Segment Open
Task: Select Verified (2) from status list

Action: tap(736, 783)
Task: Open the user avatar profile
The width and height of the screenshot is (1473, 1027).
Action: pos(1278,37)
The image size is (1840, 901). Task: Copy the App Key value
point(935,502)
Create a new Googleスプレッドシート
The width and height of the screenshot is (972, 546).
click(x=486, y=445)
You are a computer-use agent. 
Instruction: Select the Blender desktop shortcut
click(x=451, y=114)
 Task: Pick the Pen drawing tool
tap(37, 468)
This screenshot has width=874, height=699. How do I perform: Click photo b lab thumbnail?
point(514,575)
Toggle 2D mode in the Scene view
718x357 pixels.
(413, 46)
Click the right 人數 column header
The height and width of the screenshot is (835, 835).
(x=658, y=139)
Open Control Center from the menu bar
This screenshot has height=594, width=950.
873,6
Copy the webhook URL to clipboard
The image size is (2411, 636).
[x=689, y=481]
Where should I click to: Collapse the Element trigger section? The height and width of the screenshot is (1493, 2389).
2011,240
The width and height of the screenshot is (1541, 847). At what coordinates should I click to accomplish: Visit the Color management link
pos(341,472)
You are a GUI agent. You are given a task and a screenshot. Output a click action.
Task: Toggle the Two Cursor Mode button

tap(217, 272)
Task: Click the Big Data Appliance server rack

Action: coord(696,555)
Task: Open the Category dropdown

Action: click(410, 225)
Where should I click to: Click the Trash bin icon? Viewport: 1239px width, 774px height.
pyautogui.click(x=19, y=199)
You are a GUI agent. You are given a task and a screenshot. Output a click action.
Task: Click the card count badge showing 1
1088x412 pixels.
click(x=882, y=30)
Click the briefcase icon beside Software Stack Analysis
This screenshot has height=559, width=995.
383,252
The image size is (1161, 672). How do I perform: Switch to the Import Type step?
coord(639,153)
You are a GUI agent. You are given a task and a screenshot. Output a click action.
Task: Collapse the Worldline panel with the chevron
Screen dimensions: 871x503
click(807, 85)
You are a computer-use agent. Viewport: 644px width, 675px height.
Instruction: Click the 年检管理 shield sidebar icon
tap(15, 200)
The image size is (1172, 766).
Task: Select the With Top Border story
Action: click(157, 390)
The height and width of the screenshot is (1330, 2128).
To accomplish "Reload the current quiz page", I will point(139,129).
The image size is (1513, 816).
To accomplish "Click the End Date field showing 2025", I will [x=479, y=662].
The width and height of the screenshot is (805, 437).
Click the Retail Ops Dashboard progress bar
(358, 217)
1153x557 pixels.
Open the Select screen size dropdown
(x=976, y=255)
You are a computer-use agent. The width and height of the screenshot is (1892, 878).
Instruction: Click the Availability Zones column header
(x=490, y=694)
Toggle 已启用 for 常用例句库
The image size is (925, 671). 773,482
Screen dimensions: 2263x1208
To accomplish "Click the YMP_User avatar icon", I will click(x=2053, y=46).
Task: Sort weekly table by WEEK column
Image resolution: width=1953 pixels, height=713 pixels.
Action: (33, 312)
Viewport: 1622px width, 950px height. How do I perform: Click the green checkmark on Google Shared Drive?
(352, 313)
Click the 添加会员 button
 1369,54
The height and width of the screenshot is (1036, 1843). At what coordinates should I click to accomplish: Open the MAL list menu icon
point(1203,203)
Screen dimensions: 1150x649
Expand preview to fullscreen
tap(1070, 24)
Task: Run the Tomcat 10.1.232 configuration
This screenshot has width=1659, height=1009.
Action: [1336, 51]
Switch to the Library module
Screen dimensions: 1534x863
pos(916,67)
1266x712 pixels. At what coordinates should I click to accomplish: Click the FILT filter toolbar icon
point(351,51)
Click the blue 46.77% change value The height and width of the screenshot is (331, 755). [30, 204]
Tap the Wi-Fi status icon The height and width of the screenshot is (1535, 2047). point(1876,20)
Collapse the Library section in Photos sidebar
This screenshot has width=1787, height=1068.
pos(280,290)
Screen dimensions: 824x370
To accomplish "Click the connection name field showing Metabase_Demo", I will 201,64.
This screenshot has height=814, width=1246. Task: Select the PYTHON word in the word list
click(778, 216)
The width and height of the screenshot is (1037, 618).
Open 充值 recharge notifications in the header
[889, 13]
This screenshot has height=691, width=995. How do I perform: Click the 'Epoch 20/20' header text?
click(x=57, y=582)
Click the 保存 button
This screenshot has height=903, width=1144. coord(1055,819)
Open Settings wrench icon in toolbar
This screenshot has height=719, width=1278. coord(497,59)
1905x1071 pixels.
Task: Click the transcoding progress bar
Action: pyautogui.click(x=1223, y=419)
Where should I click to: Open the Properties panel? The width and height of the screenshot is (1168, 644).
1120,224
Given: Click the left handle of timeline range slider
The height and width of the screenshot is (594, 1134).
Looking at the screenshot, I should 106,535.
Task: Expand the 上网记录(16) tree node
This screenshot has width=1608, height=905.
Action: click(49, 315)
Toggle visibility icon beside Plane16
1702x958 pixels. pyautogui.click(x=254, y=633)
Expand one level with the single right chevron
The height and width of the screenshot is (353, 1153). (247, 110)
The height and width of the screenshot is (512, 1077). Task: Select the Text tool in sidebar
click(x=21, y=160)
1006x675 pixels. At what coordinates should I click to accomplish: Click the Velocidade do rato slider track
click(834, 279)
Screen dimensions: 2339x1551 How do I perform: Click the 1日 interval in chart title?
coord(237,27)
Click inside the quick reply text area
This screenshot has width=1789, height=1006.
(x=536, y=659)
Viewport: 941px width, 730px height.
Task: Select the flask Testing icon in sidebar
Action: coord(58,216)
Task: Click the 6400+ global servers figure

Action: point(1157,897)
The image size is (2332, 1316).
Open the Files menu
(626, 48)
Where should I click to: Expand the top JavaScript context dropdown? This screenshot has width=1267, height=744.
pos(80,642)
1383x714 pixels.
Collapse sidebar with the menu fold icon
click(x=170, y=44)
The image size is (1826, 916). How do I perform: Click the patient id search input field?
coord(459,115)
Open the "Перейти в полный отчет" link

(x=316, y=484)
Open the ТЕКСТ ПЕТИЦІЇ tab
Segment Closed
TASK TO COMPLETE:
Run a filter over the data above and keep each line that contains the word "avatar".

RESULT OF THIS TASK:
Task: Open the user avatar profile
To accomplish "Click the YMP_User avatar icon", I will click(x=2053, y=46).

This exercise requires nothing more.